Dalle altre sedi

Si è svolta presso l’hotel Orso Grigio di Carisolo (TN), sede del ritiro montano della Vanoli Braga Cremona, la presentazione dell’ala ucraina Artur Drozdov. La presentazione del giocatore è affidata al D.S. Marco Cabrini: “Innanzitutto mi preme sottolineare la nostra grande soddisfazione nell’essere riusciti a firmare un giocatore del calibro di Artur, capitano dela nazionale ucraina di basket. E’arrivato solo sabato scorso a causa di alcune vicissitudini burocratiche e fin dall’inizio è stato l’obiettivo principale di coach Mahoric. Non è stato semplice portarlo qui in quanto non facciamo le coppe, lui ha sempre fatto molto bene in Europa e quindi non è stato facile convincerlo, ma ora è qui con noi ed è questo quello che conta.”
Subito dopo è il turno di coach Tomo Mahoric:
“Ovviamente sono anch’io molto soddisfatto della scelta di Artur, eravamo abituati a lavorare insieme e sono sicuro di aver portato a Cremona il giocatore giusto per questa squadra. E’forte fisicamente, gioca indifferentemente sia fuori che spalle a canestro ma soprattutto è un giocatore di sistema e difende forte; non avrà nessun problema ad adattarsi, è un’ottima persona e per ottenere i migliori risultati servono le persone migliori. Mi auguro il meglio per lui e per la squadra, adesso deve mettersi alla pari con gli altri ma sono sicuro, conoscendolo, che non ci metterà molto. Bisogna dare il giusto tempo a tutti per amalgamarsi, le prossime partite serviranno soprattutto a questo, proverò diversi quintetti in quanto il risultato è l’ultima cosa che mi interessa, queste partite di precampionato serviranno soprattutto da allenamento, spero che i tifosi capiscano questo.”
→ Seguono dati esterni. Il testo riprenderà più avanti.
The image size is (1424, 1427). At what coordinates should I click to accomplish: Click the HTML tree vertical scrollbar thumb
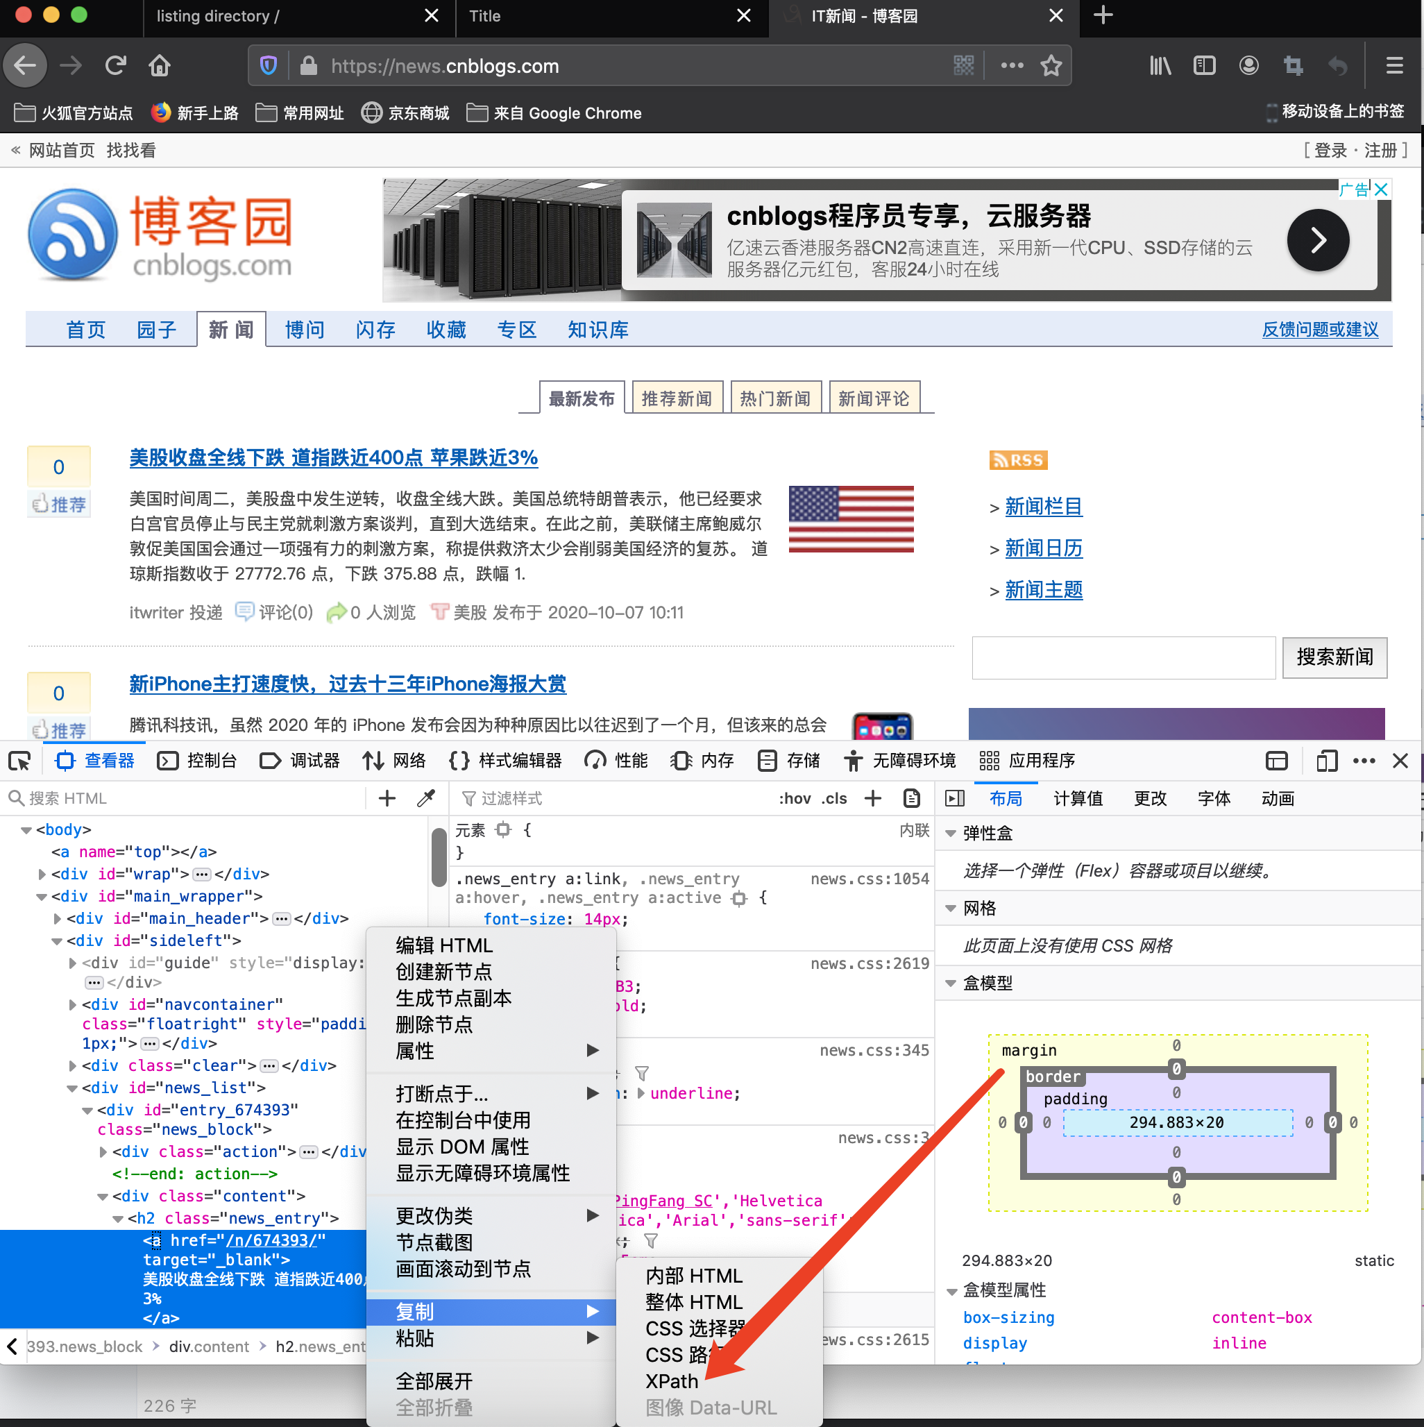439,857
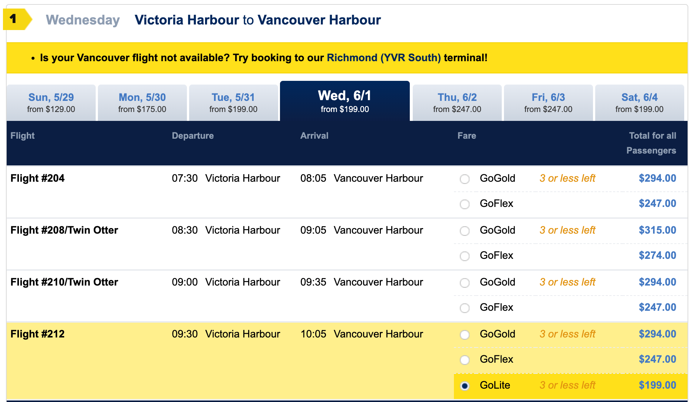Open the Mon, 5/30 fares tab
The height and width of the screenshot is (402, 692).
pos(142,102)
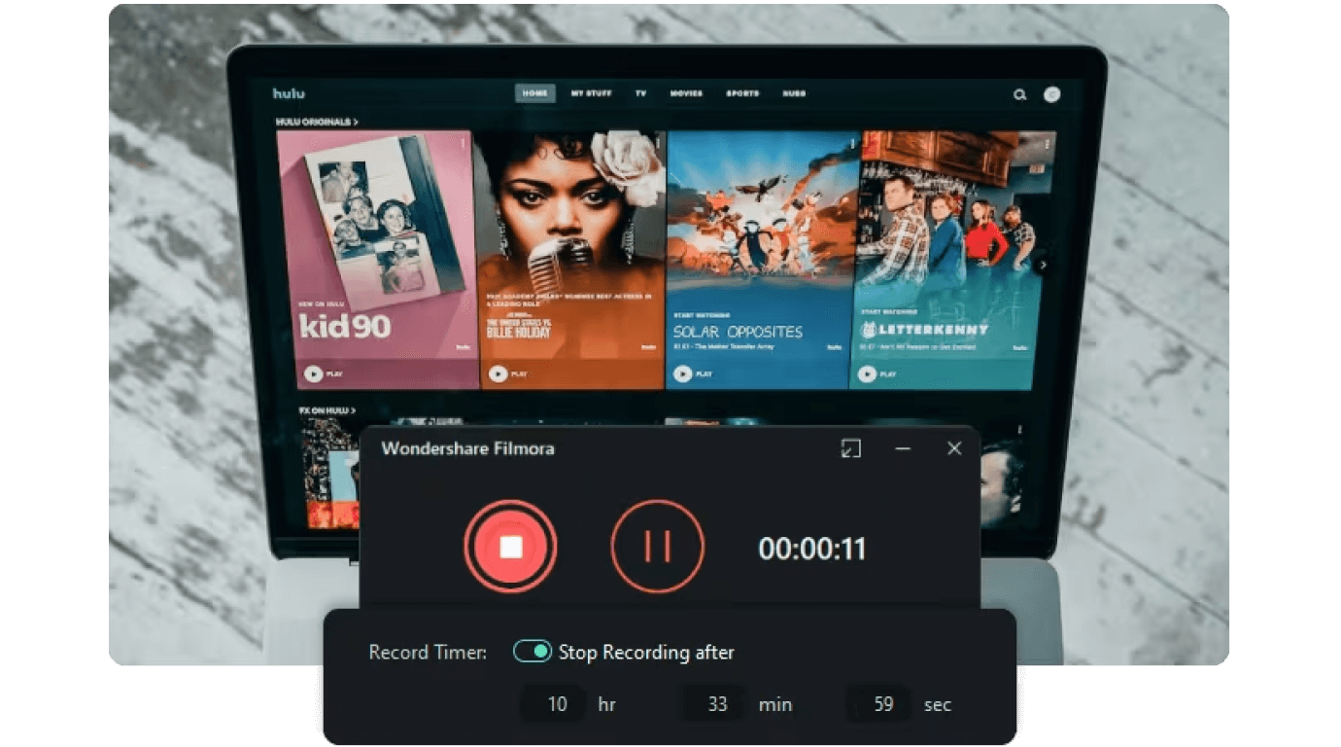This screenshot has width=1341, height=747.
Task: Switch to the MOVIES tab
Action: [686, 93]
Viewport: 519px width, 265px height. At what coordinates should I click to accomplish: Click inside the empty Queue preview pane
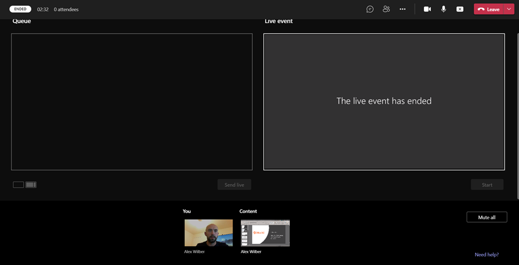point(131,102)
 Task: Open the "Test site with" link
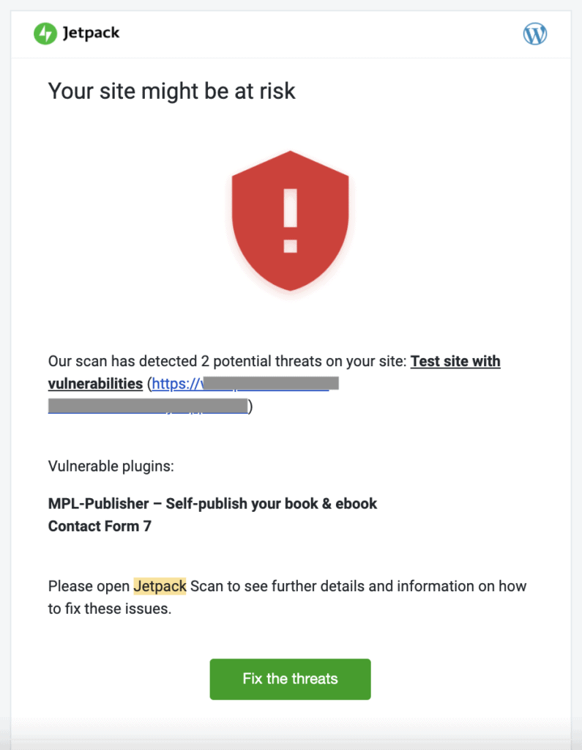455,361
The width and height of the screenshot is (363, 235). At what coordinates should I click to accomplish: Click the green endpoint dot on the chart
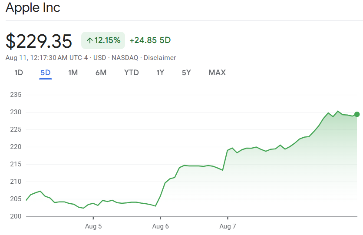coord(357,114)
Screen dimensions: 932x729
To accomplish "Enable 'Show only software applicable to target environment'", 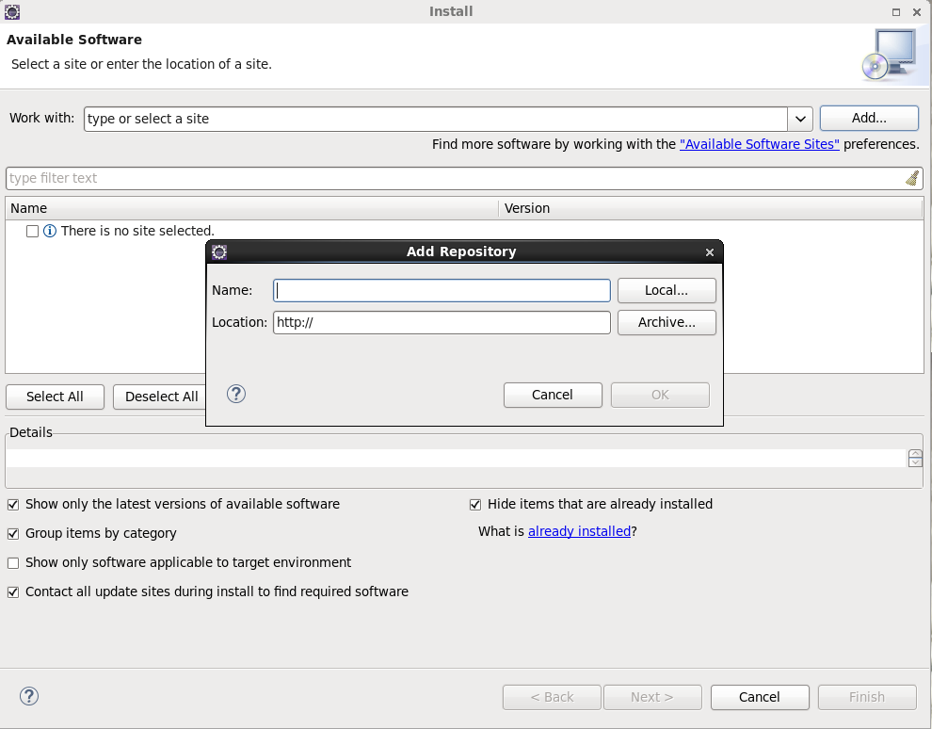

Ed ecco Artur Drozdov: “Penso che quello italiano sia un ottimo campionato, sono contento di essere allenato da una persona che conosco, Tomo è stato decisivo in questa scelta, ho molta fiducia in lui così come so che lui l’ha in me; sono qui solo da due giorni ma ho trovato da subito l’atmosfera giusta, adesso l’importante è cementare il gruppo. Ho giocato parecchi anni in Francia dove ero arrivato quando i miei genitori si trasferirono lì per aprire un ristorante, quello che posso dire del campionato francese è che è molto atletico mentre quello italiano lo conosco poco non avendoci mai giocato, quello che sò è che la lega italiana è molto competitiva. In passato ho fatto anche un training camp per i Minnesota Timberwolves ma non ci sono mai state delle reali possibilità di giocare nel campionato NBA. Ho deciso di non partecipare ai campionati del mondo di basket perché quest’estate ho lavorato molto e volevo essere pronto ad iniziare questa nuova avventura nel miglior modo possibile. In campo sono sempre molto concentrato, sorrido raramente, al di fuori invece sono una persona alla mano; appena torneremo dal ritiro andrò subito a visitare Cremona, mi hanno detto che è molto carina.”